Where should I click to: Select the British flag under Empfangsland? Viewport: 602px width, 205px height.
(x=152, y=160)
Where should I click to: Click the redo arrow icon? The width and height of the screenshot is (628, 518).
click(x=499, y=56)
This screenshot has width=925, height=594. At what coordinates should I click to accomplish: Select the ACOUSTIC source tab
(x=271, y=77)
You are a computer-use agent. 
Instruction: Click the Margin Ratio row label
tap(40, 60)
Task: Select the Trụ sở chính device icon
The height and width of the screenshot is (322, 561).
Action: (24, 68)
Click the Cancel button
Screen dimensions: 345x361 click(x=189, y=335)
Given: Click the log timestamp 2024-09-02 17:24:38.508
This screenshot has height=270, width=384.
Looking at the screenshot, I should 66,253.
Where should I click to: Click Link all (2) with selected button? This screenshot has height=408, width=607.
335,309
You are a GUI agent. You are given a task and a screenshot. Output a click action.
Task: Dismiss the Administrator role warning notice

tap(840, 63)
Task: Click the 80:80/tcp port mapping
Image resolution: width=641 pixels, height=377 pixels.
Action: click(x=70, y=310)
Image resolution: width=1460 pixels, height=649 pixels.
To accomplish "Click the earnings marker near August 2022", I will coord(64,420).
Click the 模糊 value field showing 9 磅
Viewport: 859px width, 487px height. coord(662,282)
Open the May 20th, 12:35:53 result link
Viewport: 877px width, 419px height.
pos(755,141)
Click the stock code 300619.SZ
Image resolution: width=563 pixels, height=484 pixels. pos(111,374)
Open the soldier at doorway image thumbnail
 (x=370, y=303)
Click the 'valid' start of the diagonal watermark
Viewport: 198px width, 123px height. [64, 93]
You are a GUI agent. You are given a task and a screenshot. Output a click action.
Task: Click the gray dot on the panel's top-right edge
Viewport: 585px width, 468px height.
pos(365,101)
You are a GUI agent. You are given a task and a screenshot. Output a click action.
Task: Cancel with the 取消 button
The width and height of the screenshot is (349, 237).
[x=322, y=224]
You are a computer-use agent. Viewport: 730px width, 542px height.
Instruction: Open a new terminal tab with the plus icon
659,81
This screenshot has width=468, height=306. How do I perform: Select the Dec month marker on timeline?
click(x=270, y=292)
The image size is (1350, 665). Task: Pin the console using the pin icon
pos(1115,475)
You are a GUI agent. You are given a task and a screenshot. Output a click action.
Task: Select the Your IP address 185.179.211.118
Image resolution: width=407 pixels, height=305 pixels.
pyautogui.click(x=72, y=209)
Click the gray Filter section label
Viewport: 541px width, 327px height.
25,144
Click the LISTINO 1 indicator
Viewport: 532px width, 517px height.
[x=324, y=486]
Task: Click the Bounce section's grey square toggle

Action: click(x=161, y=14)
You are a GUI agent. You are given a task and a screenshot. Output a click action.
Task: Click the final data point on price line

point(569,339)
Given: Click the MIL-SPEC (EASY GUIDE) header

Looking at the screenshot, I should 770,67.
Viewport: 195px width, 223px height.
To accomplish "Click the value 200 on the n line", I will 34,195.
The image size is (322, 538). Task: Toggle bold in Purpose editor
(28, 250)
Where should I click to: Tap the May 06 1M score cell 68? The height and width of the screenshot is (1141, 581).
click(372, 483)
______________________________
Assigned task: Set down only the lines above that fall between the line holding "Task: Select the Trụ sở chính device icon" and the line holding "Task: Click the 80:80/tcp port mapping", inclusive, keeping each exact.

Finished task:
Task: Select the Trụ sở chính device icon
The height and width of the screenshot is (322, 561).
Action: (24, 68)
Click the Cancel button
Screen dimensions: 345x361 click(x=189, y=335)
Given: Click the log timestamp 2024-09-02 17:24:38.508
This screenshot has height=270, width=384.
Looking at the screenshot, I should 66,253.
Where should I click to: Click Link all (2) with selected button? This screenshot has height=408, width=607.
335,309
You are a GUI agent. You are given a task and a screenshot. Output a click action.
Task: Dismiss the Administrator role warning notice

tap(840, 63)
Task: Click the 80:80/tcp port mapping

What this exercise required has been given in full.